* _Task to complete_: For this exercise, transcribe all the entries exactly as given and omit the images.

* _Dataset entries_:
........

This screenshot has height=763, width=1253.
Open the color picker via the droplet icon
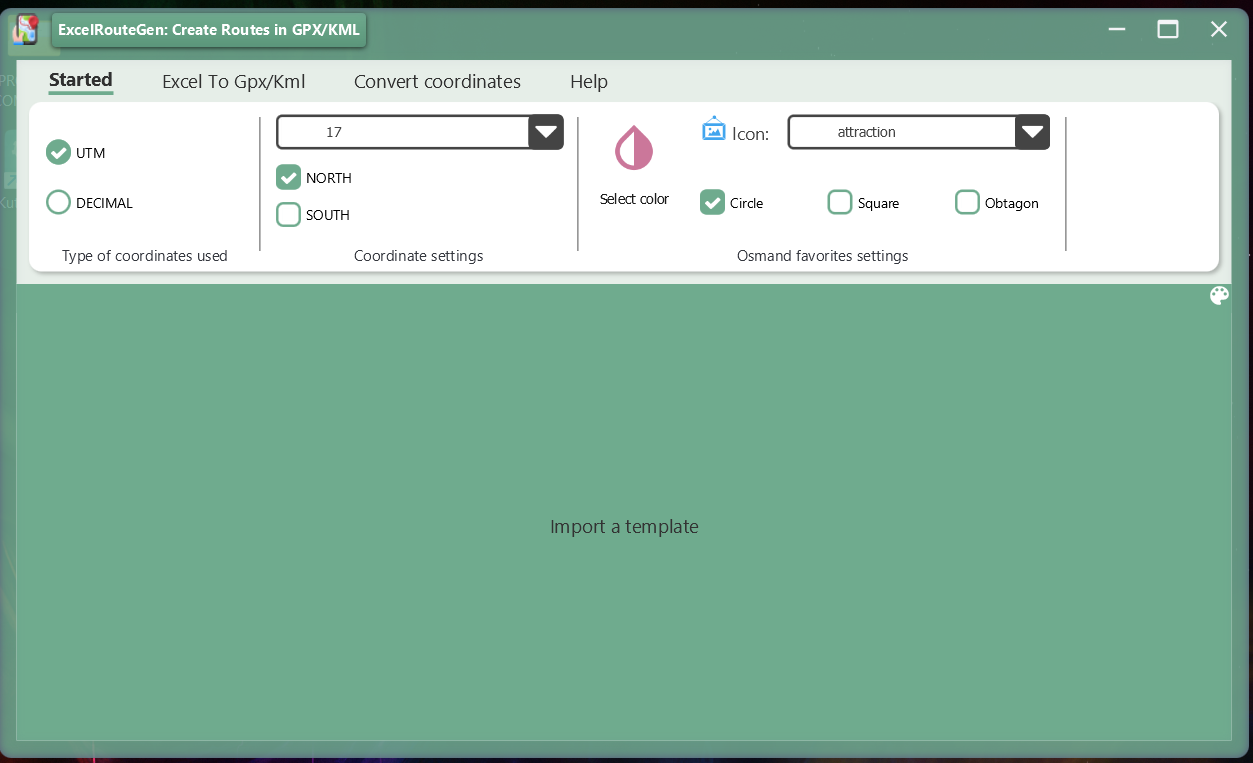(634, 148)
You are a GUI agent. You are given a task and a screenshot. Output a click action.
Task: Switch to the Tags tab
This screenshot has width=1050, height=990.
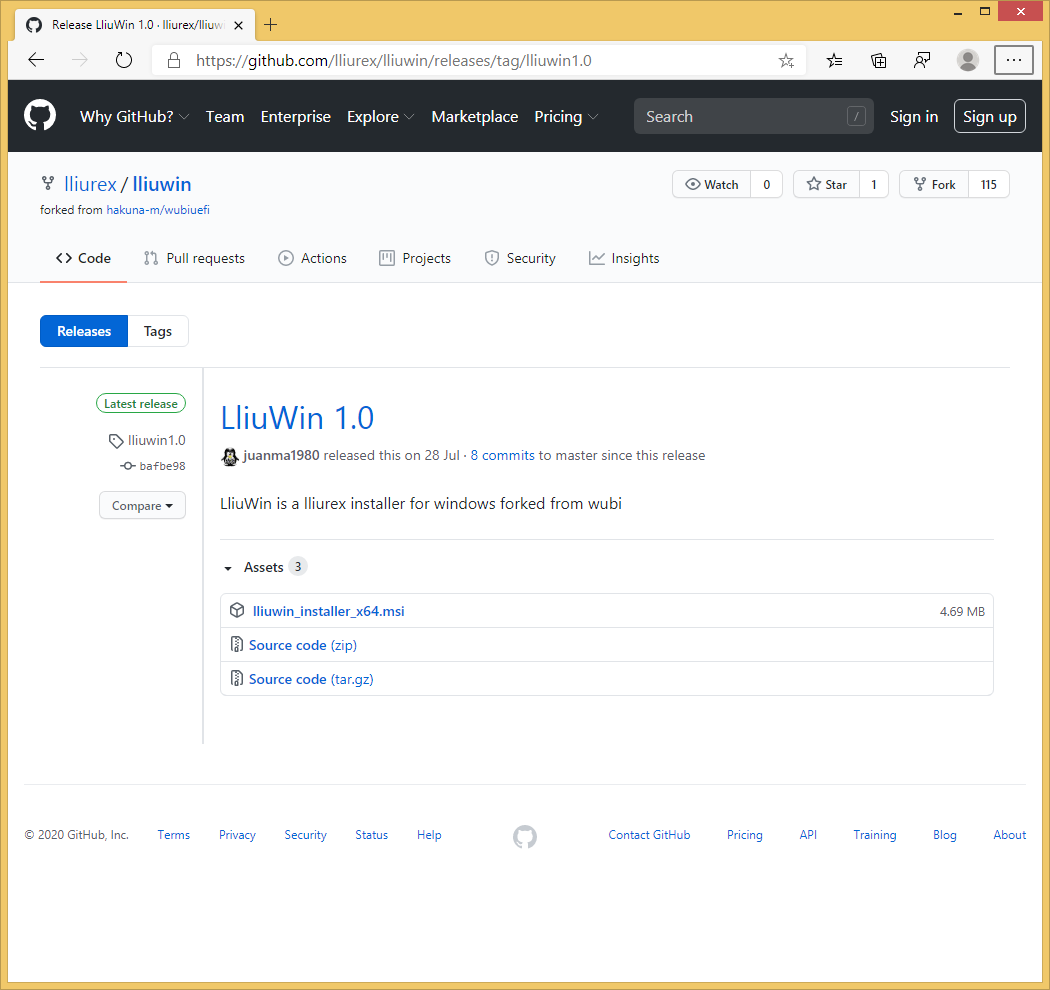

........

* _The completed task_:
This screenshot has height=763, width=1253.
Open the color picker via the droplet icon
(634, 148)
You are a GUI agent. You are given a task and a screenshot. Output a click action.
Task: Switch to the Tags tab
This screenshot has width=1050, height=990.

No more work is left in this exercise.